Scott Aaronson: Yes, exactly. We’re theorizing with not nearly enough examples. We can’t see these other civilizations or simulated civilizations running inside of computers, although we might start to see such things within the next decade. We might start to do experiments in moral philosophy using whole communities of Large Language Models. Suppose we do that and find the same principles keep leading to flourishing societies, and the negation of those principles leads to failed societies. Then, we could empirically discover and maybe even justify by some argument why these are universal principles of morality.

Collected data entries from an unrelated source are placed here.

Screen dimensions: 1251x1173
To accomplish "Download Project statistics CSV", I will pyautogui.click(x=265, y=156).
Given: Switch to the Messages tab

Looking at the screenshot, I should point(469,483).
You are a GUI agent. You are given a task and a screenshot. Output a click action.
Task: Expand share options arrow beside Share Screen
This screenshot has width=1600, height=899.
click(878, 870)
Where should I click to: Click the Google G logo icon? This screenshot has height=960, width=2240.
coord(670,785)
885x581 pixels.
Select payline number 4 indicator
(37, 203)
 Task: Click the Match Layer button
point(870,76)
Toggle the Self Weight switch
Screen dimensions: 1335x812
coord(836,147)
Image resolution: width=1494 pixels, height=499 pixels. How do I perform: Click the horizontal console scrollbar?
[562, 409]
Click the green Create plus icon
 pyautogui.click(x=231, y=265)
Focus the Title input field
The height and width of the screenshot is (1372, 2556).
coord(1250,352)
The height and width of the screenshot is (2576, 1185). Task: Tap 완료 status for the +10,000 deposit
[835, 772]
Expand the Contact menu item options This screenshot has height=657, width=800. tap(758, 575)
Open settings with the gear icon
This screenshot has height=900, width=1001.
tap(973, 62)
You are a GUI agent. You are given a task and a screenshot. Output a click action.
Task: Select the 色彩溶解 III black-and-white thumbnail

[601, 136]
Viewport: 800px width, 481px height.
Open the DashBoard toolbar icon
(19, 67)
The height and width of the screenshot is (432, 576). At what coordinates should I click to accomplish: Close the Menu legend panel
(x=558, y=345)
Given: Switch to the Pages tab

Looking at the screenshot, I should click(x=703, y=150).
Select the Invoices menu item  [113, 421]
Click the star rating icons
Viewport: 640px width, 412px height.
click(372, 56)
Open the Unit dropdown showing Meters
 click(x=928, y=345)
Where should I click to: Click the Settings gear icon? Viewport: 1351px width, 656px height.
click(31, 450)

Daniel Fagella: Here’s my supposition: a water droplet. I can’t make a water droplet the size of my house and expect it to behave the same because it behaves differently at different sizes. The same rules and modes don’t necessarily emerge when you scale up from what civilization means in hominid terms to planet-sized minds. Many of these outer-world civilizations would likely have moral systems that behoove their self-interest. If the self-interest was always aligned, what would that imply about the teachings of Confucius and Jesus? My firm supposition is that many of them would be so alien to us. If there’s just one organism, and what it values is whatever behooves its interest, and that is so alien to us…

Scott Aaronson: If there were only one conscious being, then yes, an enormous amount of morality as we know it would be rendered irrelevant. It’s not that it would be false; it just wouldn’t matter.

To go back to your analogy of the water droplet the size of a house, it’s true that it would behave very differently from a droplet the size of a fingernail. Yet today we know general laws of physics that apply to both, from fluid mechanics to atomic physics to, far enough down, quantum field theory. This is what progress in physics has looked like, coming up with more general theories that apply to a broader range of situations, including ones that no one has ever observed, or hadn’t observed at the time they came up with the theories. This is what moral progress looks like as well to me—it looks like coming up with moral principles that apply in a broader range of situations.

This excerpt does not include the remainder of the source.